===== Materials provided

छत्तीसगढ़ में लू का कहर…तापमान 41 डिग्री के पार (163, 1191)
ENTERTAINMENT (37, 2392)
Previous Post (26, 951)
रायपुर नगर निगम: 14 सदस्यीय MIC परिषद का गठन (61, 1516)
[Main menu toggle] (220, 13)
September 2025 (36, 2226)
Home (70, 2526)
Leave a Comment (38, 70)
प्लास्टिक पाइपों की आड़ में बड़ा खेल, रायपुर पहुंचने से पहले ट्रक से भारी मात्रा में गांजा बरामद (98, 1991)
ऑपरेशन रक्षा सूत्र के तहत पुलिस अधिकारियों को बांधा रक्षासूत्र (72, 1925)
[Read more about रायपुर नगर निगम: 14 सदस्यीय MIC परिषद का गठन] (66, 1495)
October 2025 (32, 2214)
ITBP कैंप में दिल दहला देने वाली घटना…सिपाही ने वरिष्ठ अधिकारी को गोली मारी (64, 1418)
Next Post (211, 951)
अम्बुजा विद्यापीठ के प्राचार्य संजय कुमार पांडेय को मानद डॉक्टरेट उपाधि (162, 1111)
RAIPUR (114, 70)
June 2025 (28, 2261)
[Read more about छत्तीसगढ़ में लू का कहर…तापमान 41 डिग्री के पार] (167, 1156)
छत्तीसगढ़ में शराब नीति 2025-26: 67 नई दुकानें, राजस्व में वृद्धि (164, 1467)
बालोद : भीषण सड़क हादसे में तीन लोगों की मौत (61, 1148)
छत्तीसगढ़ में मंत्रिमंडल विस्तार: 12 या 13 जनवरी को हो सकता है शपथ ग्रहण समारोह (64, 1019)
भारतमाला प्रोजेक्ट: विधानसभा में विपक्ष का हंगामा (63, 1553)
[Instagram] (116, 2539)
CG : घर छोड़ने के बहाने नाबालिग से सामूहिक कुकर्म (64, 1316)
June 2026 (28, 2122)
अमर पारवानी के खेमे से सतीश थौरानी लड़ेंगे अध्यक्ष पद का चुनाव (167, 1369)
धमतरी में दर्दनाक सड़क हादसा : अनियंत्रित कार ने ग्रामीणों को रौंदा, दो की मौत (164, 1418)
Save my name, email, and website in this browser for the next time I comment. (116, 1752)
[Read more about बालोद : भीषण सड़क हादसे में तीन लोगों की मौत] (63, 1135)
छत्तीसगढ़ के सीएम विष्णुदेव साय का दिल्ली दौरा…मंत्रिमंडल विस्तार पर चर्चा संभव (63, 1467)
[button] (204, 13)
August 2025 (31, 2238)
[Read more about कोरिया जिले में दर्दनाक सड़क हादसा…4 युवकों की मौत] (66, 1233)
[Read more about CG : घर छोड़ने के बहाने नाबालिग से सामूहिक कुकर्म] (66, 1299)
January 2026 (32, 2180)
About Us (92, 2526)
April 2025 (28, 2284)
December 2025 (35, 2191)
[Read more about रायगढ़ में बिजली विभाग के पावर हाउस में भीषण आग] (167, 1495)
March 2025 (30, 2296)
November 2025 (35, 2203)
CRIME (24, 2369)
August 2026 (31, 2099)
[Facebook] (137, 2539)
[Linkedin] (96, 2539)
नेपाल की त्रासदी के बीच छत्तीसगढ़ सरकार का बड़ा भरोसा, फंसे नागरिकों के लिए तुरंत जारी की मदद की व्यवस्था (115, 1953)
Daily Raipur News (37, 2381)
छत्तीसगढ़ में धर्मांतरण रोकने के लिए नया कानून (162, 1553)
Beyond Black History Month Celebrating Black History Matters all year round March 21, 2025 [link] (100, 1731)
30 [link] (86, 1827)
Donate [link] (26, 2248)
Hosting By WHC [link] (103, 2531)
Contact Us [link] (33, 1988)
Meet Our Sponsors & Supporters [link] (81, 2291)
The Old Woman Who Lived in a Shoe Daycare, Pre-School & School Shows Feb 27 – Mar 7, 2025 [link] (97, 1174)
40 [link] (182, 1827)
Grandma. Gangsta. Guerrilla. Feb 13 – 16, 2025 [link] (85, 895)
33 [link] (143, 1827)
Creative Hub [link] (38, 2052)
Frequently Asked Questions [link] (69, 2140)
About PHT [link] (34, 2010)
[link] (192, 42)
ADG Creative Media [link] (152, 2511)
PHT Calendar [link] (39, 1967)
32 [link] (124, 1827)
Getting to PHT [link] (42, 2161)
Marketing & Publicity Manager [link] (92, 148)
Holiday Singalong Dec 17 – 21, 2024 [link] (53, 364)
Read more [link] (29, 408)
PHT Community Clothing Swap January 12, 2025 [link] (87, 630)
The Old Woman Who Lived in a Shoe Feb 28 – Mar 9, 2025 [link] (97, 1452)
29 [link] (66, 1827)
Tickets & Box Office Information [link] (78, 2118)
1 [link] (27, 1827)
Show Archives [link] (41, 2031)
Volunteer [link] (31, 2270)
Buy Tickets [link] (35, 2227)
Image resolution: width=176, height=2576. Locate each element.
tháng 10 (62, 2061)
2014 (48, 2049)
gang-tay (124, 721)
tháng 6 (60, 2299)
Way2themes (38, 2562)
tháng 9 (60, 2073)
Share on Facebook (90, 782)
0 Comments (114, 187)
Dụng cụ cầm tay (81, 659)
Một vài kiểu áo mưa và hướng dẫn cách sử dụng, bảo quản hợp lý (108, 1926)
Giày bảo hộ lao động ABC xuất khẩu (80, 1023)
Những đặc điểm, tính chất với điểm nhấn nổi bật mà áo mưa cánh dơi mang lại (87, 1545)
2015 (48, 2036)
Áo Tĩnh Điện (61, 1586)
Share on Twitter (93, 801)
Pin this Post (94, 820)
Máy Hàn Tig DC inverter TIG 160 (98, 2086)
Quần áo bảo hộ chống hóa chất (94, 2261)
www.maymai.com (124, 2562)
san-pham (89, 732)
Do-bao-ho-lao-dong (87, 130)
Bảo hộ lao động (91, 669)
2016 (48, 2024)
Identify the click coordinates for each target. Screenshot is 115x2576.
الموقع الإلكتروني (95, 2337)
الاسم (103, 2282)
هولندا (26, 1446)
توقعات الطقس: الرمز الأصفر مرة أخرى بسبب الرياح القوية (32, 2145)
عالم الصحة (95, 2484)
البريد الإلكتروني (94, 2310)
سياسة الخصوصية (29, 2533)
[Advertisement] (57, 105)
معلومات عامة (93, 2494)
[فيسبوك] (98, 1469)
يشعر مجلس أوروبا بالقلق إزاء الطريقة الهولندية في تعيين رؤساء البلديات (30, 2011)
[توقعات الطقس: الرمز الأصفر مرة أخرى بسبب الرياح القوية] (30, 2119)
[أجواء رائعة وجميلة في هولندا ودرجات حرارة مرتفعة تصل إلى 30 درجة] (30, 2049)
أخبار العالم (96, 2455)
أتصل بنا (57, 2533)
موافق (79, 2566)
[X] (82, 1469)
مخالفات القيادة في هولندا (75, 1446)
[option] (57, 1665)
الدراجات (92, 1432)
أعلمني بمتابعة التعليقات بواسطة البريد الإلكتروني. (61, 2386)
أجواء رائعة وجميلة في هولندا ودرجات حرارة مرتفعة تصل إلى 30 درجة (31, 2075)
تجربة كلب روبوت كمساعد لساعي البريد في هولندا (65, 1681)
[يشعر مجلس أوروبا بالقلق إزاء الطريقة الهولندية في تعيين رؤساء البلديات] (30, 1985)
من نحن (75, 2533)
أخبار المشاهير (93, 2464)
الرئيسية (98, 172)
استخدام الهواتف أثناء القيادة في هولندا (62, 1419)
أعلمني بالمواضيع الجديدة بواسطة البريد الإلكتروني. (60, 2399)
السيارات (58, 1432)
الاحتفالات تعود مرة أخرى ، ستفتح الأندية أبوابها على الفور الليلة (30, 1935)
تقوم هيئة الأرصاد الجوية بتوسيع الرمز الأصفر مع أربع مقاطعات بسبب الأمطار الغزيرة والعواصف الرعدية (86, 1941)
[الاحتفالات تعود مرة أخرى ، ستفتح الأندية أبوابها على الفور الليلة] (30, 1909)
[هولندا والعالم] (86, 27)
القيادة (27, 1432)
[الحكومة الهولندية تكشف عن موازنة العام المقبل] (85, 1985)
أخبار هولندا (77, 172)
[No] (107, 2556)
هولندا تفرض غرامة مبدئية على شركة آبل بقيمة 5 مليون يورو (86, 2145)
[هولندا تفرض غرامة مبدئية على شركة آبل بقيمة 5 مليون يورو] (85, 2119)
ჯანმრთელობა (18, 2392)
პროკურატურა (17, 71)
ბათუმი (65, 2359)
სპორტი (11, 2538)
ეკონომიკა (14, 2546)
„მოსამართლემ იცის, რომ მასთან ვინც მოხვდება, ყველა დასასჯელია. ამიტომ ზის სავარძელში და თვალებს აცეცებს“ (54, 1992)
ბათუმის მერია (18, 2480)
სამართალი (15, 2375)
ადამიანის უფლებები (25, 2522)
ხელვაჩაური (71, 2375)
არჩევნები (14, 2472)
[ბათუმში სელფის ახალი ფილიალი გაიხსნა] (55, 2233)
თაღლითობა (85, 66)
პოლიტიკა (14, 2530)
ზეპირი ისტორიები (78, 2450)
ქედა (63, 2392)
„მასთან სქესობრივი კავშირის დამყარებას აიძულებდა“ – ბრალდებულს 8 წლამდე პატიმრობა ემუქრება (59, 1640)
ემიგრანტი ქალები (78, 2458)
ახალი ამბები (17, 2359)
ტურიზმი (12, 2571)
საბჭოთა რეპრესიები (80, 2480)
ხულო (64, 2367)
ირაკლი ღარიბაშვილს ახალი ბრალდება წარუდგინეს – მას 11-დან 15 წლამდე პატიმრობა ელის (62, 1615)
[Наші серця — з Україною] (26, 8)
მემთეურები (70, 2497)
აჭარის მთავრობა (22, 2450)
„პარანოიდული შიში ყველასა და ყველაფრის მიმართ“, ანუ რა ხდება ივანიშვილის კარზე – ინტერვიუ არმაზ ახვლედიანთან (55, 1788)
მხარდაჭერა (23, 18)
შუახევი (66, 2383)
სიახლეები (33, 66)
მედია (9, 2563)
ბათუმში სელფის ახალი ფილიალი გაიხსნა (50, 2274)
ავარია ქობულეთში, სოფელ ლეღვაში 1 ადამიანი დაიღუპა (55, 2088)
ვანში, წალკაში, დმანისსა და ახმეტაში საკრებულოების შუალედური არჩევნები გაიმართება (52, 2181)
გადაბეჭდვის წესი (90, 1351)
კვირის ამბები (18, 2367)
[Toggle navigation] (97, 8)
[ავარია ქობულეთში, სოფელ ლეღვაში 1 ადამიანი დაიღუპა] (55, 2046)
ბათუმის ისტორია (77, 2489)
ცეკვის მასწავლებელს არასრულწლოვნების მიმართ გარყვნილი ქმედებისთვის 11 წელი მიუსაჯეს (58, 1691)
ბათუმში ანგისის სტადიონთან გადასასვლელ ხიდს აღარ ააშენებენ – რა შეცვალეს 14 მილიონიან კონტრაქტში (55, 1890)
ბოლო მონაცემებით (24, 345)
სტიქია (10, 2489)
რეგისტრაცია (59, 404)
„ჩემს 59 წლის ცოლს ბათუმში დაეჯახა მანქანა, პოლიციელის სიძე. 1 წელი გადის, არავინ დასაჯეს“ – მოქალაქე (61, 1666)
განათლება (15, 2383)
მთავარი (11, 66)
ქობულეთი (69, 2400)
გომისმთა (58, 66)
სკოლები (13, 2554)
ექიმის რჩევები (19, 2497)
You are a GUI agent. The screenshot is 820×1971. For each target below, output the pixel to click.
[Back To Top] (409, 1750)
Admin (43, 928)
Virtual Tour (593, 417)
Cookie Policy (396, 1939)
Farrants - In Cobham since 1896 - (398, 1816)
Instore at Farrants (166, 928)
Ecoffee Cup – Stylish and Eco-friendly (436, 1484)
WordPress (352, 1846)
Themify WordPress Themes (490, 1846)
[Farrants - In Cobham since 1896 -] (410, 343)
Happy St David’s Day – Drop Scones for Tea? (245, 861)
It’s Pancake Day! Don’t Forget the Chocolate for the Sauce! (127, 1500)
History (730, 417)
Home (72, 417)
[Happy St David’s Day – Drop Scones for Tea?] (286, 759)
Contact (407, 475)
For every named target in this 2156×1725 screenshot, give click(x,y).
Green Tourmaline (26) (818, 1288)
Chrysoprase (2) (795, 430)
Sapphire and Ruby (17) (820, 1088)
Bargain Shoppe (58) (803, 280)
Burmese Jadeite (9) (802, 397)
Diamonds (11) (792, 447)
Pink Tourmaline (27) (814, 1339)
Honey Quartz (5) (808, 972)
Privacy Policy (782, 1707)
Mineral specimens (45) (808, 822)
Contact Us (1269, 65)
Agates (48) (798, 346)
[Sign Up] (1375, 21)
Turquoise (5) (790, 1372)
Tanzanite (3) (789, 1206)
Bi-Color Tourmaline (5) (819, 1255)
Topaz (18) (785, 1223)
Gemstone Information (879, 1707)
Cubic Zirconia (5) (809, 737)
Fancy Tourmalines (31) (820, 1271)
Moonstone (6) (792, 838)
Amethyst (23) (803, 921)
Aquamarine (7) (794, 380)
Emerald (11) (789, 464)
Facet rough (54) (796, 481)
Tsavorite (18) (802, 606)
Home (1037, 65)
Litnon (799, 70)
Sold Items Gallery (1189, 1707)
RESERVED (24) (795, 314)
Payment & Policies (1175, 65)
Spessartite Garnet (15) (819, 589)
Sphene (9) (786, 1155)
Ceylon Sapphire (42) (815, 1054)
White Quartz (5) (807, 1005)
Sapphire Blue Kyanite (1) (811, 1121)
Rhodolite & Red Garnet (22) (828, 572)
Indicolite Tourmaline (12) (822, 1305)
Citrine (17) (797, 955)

==========

- **Try it**:
Your answer must be a single number: the count of lines above that hold the word "الأندية".

- **Response area**:
2